The Coast | Hauwa Shaffii Nuhu

The Coast | Hauwa Shafii Nuhu | Agbowo Art | African literary art

The first time he calls me beautiful, I freeze. My whole body stills into whatever a wait is made of. When he says it the second time, I say quietly, God, please. By the time I leave his office, I have tears in my eyes and fear in my body. 

When your Nigerian lecturer tells you you are beautiful, you know it is the beginning of something nasty and dangerous. When he says it a second time with a lustful look in his eyes as they linger on your chest like a compass, you know it is the beginning of a long, long road and you will not reach the end intact. 

I retrieve my phone from my handbag and lean on a wall. I text the man I love. He says, “Babe, call your dad and let him know immediately…Nonsense like this banks on silence.”

I will call my father but that will be much later in the day, when my voice is stronger and I will not sound like a kitten scared shitless and cause him to worry about me. 

Now, I go home. When I’m cooking, I see his face as he reminds me that he could fail me if he wanted, even though this is my final year at the university. He didn’t say it like a threat. He said, “You are not going to fail.” Information that wasn’t new to me, given my performance in the last exams. He must have expected relief, or even gratitude. He got neither. And so to make his position a bit clearer, he added after a pause, “But what if I fail you? What happens? You will have to come back next year to take the course again, right?” There was an excitement born out of mischief in his eyes. I said nothing in response. But I became terrified. 

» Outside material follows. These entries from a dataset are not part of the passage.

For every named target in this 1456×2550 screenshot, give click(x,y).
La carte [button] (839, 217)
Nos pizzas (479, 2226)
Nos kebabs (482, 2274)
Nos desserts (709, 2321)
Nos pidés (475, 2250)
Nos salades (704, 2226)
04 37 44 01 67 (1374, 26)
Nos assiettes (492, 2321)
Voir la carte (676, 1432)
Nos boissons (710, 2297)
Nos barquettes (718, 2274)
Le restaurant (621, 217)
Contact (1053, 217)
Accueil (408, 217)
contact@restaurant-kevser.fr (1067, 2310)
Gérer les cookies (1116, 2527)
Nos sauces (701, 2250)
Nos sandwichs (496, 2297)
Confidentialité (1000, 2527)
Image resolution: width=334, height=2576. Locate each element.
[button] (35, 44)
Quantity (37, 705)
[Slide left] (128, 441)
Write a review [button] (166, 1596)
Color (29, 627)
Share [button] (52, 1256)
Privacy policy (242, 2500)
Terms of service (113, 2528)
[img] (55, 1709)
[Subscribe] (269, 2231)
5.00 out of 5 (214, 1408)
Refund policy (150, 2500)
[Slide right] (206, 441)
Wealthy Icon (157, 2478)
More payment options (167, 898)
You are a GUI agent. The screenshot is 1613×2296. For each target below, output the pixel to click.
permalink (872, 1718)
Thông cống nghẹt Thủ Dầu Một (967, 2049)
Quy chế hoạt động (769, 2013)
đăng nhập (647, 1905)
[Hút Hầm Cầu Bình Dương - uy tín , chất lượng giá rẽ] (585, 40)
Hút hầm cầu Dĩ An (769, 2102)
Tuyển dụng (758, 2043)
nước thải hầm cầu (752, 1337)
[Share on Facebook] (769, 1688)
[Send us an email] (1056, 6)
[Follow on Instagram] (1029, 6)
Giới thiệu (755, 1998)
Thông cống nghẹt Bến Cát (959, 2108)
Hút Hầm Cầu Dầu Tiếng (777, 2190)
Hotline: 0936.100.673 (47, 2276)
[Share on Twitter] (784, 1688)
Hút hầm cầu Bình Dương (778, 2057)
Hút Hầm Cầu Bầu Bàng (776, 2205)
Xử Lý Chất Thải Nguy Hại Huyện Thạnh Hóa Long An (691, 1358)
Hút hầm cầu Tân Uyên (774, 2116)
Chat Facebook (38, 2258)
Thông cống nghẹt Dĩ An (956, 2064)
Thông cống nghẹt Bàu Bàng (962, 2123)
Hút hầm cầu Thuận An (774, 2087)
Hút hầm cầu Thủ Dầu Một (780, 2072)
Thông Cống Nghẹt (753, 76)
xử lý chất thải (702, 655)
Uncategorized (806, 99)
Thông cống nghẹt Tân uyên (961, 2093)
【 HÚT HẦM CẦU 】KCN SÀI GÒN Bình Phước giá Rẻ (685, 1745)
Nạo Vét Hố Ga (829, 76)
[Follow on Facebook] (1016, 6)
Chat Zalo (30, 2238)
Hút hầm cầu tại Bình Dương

The last time I sat across a man in his office like that, we were distant ends of a pole in so many ways: I was 15, and the man was in his fifties; I was a secondary school student in my last year, and he was owner of the school; I was head girl and he had invited me over to talk about “a project.” I did not know at the time that that was the phrase men in positions of power used to get closer to prospective preys, while making out to be professional, with good intentions. 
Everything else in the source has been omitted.